-- What to produce --
Each record must be copied in full and unchanged; any image it holds is excluded.

-- Task data --
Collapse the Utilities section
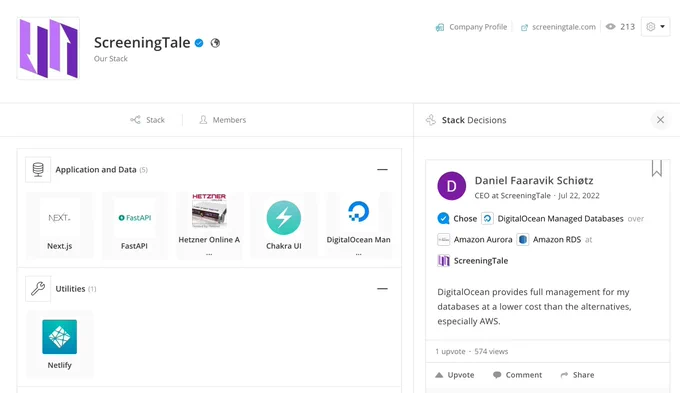Screen dimensions: 680x393 coord(382,289)
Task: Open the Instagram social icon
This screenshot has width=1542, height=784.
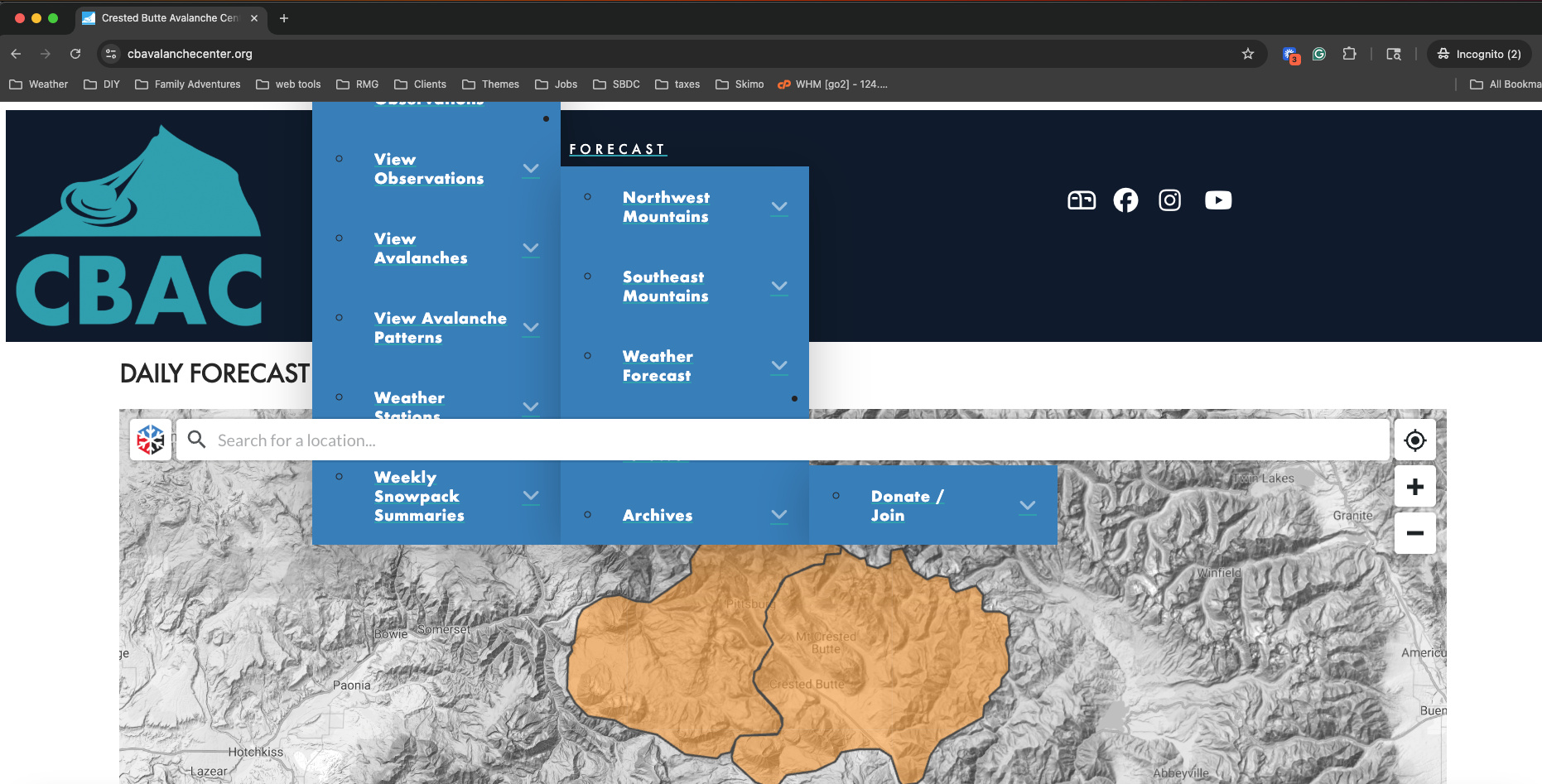Action: click(x=1169, y=200)
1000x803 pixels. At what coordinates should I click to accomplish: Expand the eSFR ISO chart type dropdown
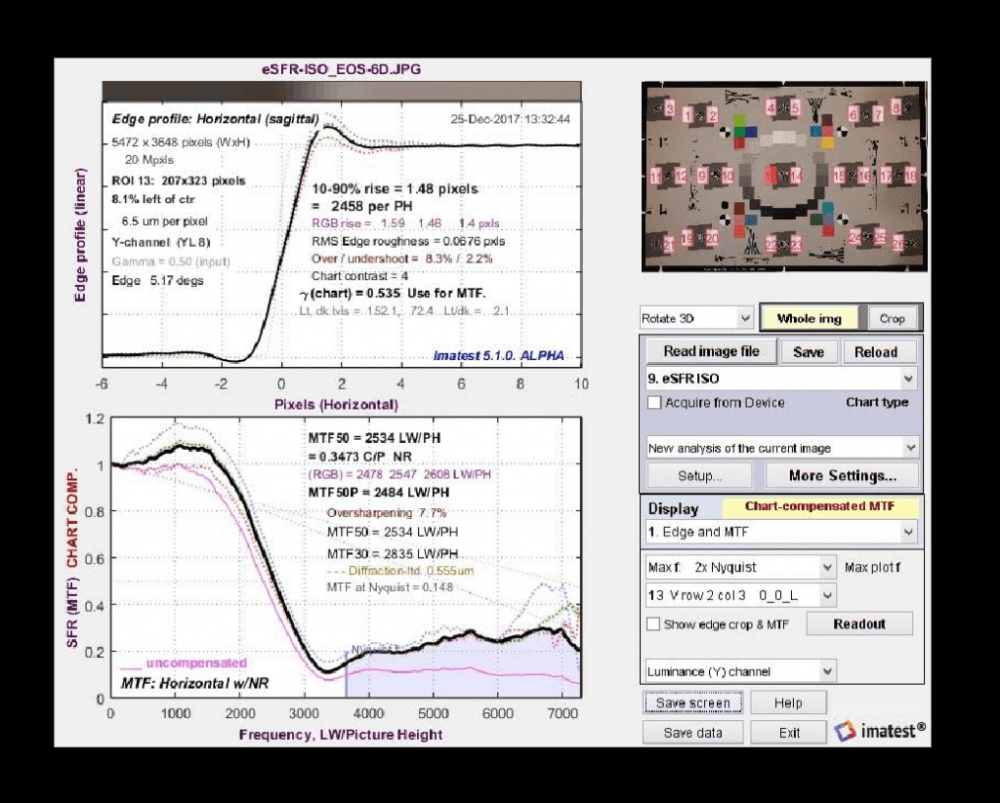(779, 379)
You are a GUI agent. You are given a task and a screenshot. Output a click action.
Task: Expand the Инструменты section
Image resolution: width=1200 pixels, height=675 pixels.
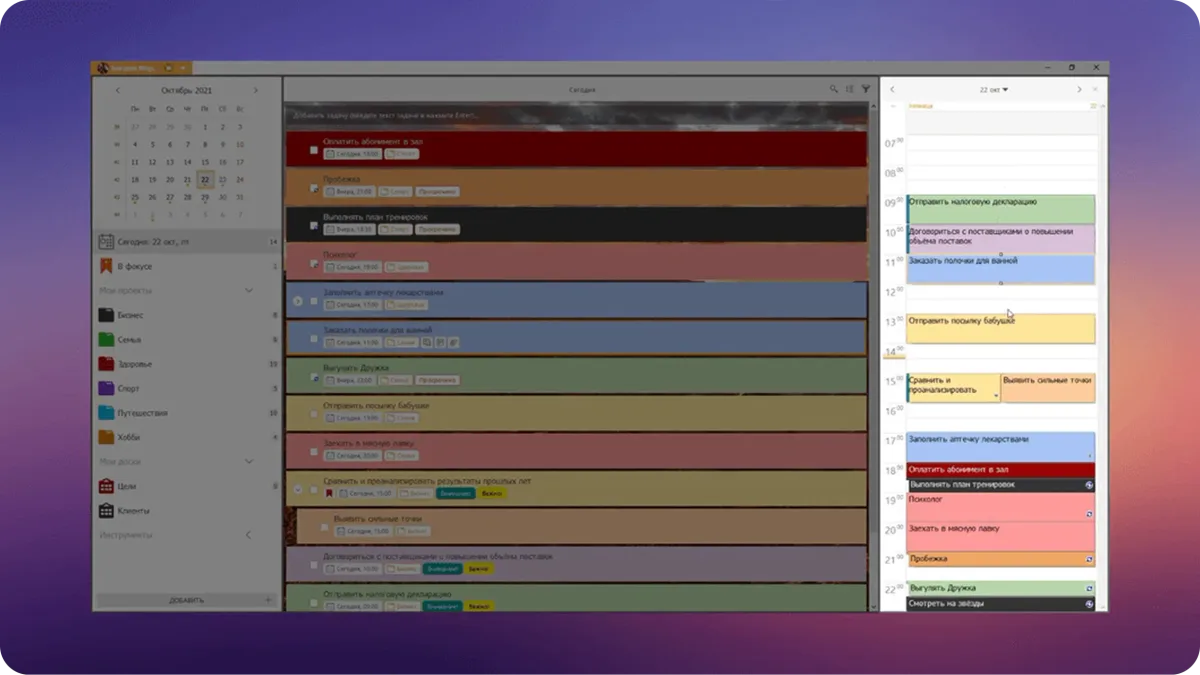(249, 535)
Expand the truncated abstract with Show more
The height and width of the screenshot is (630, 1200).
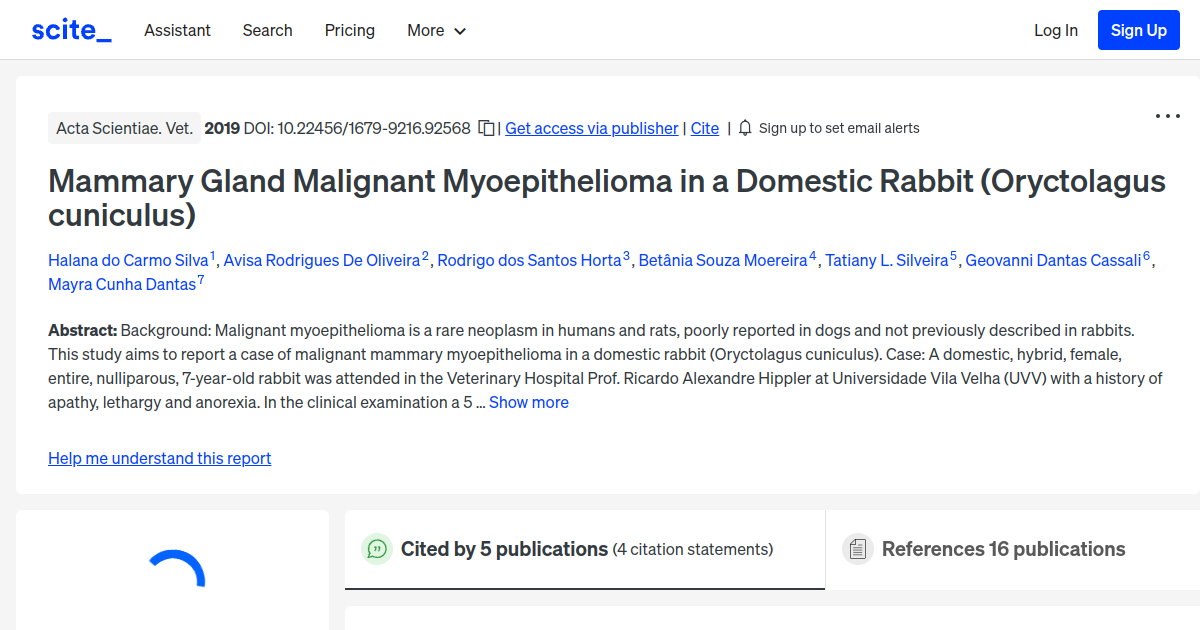[x=529, y=402]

-- Your solution --
Collapse the Utilities section
Screen dimensions: 680x393 coord(382,289)
Task: Open the Instagram social icon
This screenshot has width=1542, height=784.
Action: click(x=1169, y=200)
1000x803 pixels. At what coordinates should I click to accomplish: Expand the eSFR ISO chart type dropdown
(779, 379)
You are a GUI agent. You are given a task and a screenshot. Output a click action.
Task: Expand the Инструменты section
Image resolution: width=1200 pixels, height=675 pixels.
(249, 535)
Expand the truncated abstract with Show more
The height and width of the screenshot is (630, 1200).
[x=529, y=402]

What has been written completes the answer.